There have been sweet comments and emails asking more about food in France, so we took the camera to the market this morning and snapped some pictures so I could write a proper post.
We love the food here. We’re so lucky to have easy access to fresh, local produce, and we think it’s wonderful that there’s a focus on what’s in season. When you buy something at the market, it will be placed in a little paper bag and the corners will be twisted up like this:
The bag is filled with 4 small avocados because I’ve been craving guacamole. Question: should I feel guilty if I still crave non-French foods from time to time? : )
We also bought some gorgeous dried apricots. They were placed in a little bag too. We only wanted a handful or so, but couldn’t remember how to say quarter kilo, so we asked for a half kilo instead. Hah!
At the dairy booth, we bought a nice big wedge of Carrouges cheese. We’ve heard it’s pretty mild and really, really good. I can’t wait to try it.
We also bought a pint of fresh milk at the dairy booth. The milk was in big buckets and it was fun to watch them ladle it into this bottle:
I’ve already had a glass full and it is wonderful.
The Tuesday market takes place right in the center of Argentan next to an ancient Cathedral. What a backdrop!
Seeing the variety of citrus makes me smile.
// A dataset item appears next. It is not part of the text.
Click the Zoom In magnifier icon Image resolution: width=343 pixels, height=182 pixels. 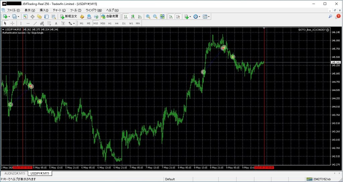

And so does the beautiful handwriting on the signs.
At one of the booths, there were live chickens and duckings (I think?):
A woman was buying a live chicken, and the farmer boxed it up in a roomy cardboard box and cut holes for air. Will she keep it for eggs? Or cook it up for dinner? I’m so curious.
After the market, we stopped at the butcher and baker which are right next door.
One thing I never realized before we moved here, is that France (and all of Europe, I think) uses military time. The bakery closes at 19h30 — which means 7:30 pm. I’m still getting used to it.
My observations on food so far, in no particular order:
- There are charming independent shops — like butchers, cheesemakers and bakeries. There are farmers markets almost every day. And there are huge supermarkets as well. Which means you can choose to eat as old school, or packaged and convenient, as you prefer.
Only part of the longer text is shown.